— Provided data —
* BEGIN *
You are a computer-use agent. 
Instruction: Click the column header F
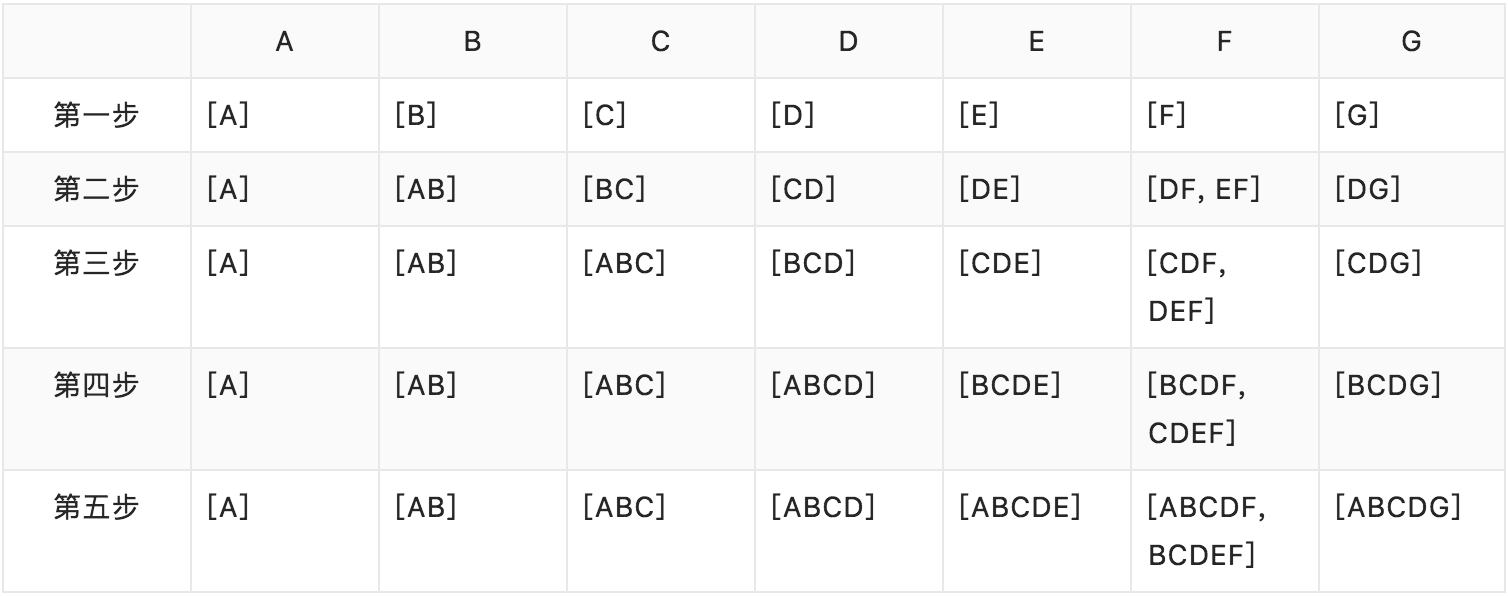pyautogui.click(x=1223, y=42)
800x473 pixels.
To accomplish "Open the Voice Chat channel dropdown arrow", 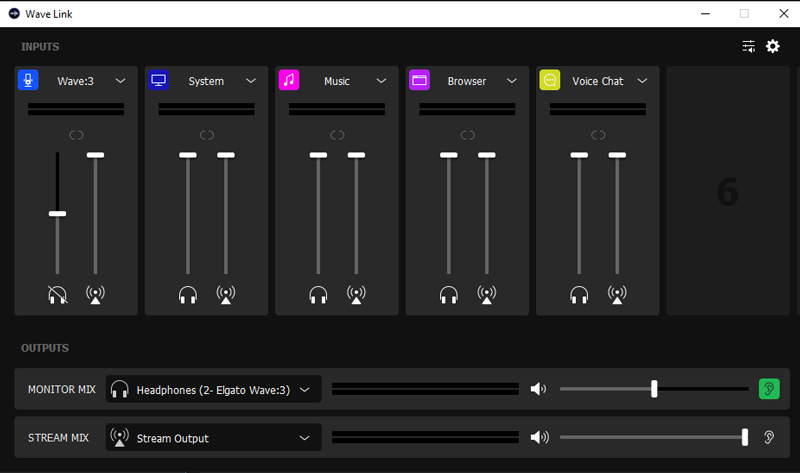I will pos(642,81).
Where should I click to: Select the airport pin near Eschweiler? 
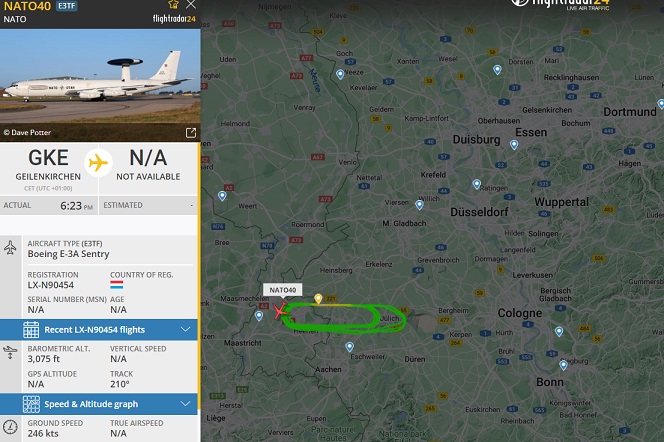pos(349,347)
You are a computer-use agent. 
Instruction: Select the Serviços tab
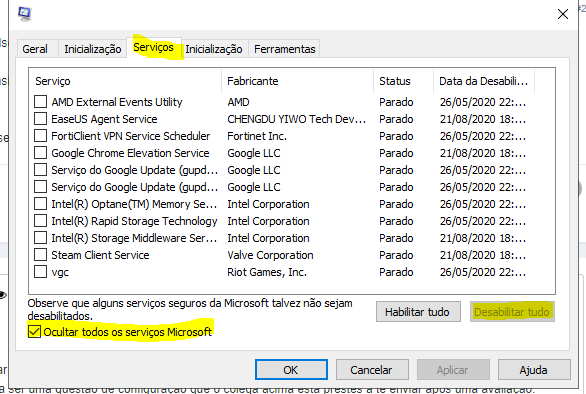coord(154,47)
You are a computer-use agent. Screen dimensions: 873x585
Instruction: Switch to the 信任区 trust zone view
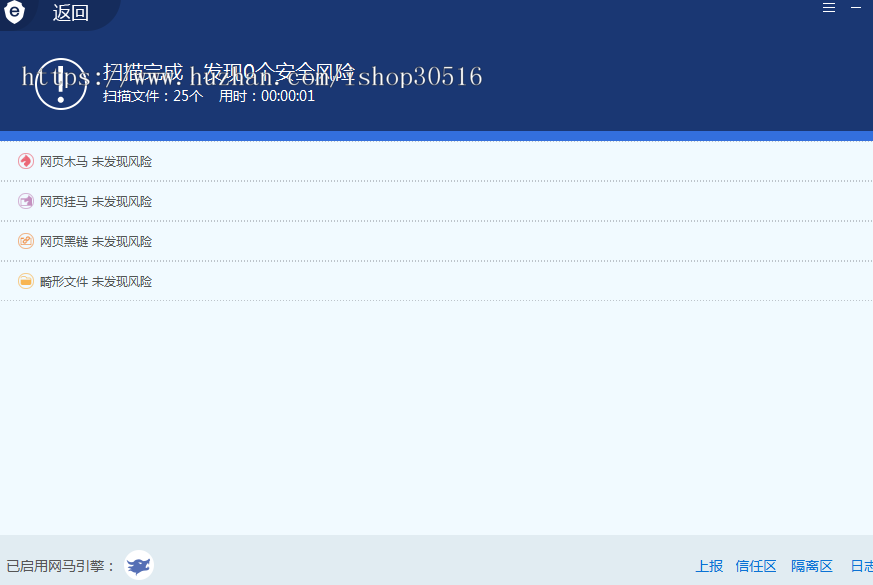[x=756, y=565]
* END *
— Task description —
Copy out the entries verbatim, from the line containing "Where should I" through the end of the entries, and leave the pictures out of your answer.

— The completed task —
Where should I click to: Select the airport pin near Eschweiler? 
pos(349,347)
You are a computer-use agent. 
Instruction: Select the Serviços tab
coord(154,47)
You are a computer-use agent. Screen dimensions: 873x585
Instruction: Switch to the 信任区 trust zone view
[x=756, y=565]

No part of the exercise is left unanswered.